2  Chapter 2: Stochastic Gradient Descent

By Tomas Beuzen 🚀

Chapter Learning Objectives


  • Explain and implement the stochastic gradient descent algorithm.
  • Explain the advantages and disadvantages of stochastic gradient descent as compared to gradient descent.
  • Explain what are epochs, batch sizes, iterations, and computations in the context of gradient descent and stochastic gradient descent.

Imports


import numpy as np
import pandas as pd
from sklearn.preprocessing import StandardScaler
from sklearn.linear_model import LinearRegression
from sklearn.metrics import mean_squared_error, mean_absolute_error
from utils.plotting import *

2.1 1. Motivation for Stochastic Gradient Descent


Last chapter we looked at “vanilla” gradient descent. Almost all loss functions you’ll use in ML involve a sum over all the (training) data, e.g., mean squared error:

\[f(w)=\frac{1}{n}\sum^{n}_{i=1}(h_w(x_i)-y_i)^2\]

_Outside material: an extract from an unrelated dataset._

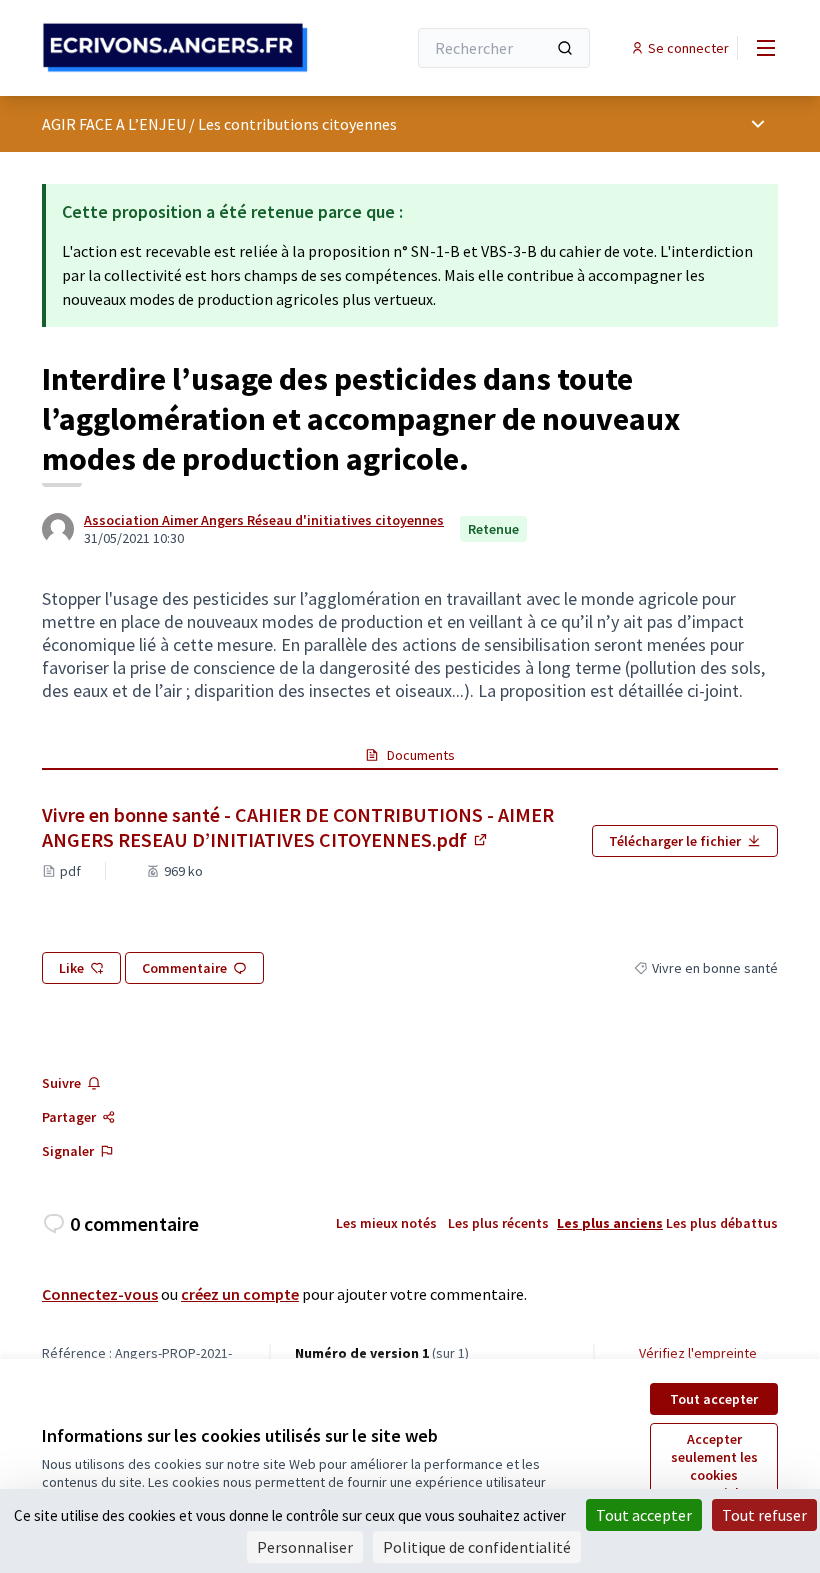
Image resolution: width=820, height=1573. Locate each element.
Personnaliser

Here \(f(w)\) is the value of the loss function, \(h_w(x)\) is the model we wish to fit, e.g., for linear regression: \(h_w(x)=w^Tx\). The goal is to find the weights \(\boldsymbol{w}\) that minimize the loss function. With gradient descent we:

  1. Start with some arbitrary \(\boldsymbol{w}\)
  2. Calculate the gradient using all training examples
  3. Use the gradient to adjust \(\boldsymbol{w}\)
  4. Repeat for \(I\) iterations or until the step-size is sufficiently small

But if we have large \(n\) and/or \(\boldsymbol{w}\) vanilla gradient descent becomes very computationally expensive (when we get to deep learning, we’ll have models where the number of weights to optimize is in the millions!). Say n = 1,000,000, we have 1000 parameters to optimize, and we do 1000 iterations - that’s \(10^{12}\) computations!

We can reduce this workload by using just a fraction of our dataset to update our parameters each iteration (rather than using the whole data set). This is called “stochastic gradient descent”.

2.2 2. Stochastic Gradient Descent


Gradient Descent:

\[w_{j+1}=w_{j}-\alpha_t\frac{\partial}{\partial w_j}f(w_j)\]

Stochastic Gradient Descent:

\[w_{j+1}=w_{j}-\alpha_t\frac{\partial}{\partial w_j}f_i(w_j)\]

Pretty simple! What exactly is the difference in the above equations? Well one of them includes a subscript \(i\). That means, instead of updating our parameters based on a gradient calculated using all training data, we simply use one of our data points (the \(i\)th one). This is best seen by example, let’s use the Pokemon dataset from last chapter:

df = (pd.read_csv("data/pokemon.csv", usecols=['name', 'defense', 'attack'], index_col=0)
        .reset_index()
     )
x = StandardScaler().fit_transform(df[['defense']]).flatten()
y = df['attack'].to_numpy()
plot_pokemon(x, y, x_range=[0, 1], y_range=[0, 200], dx=0.2, dy=50)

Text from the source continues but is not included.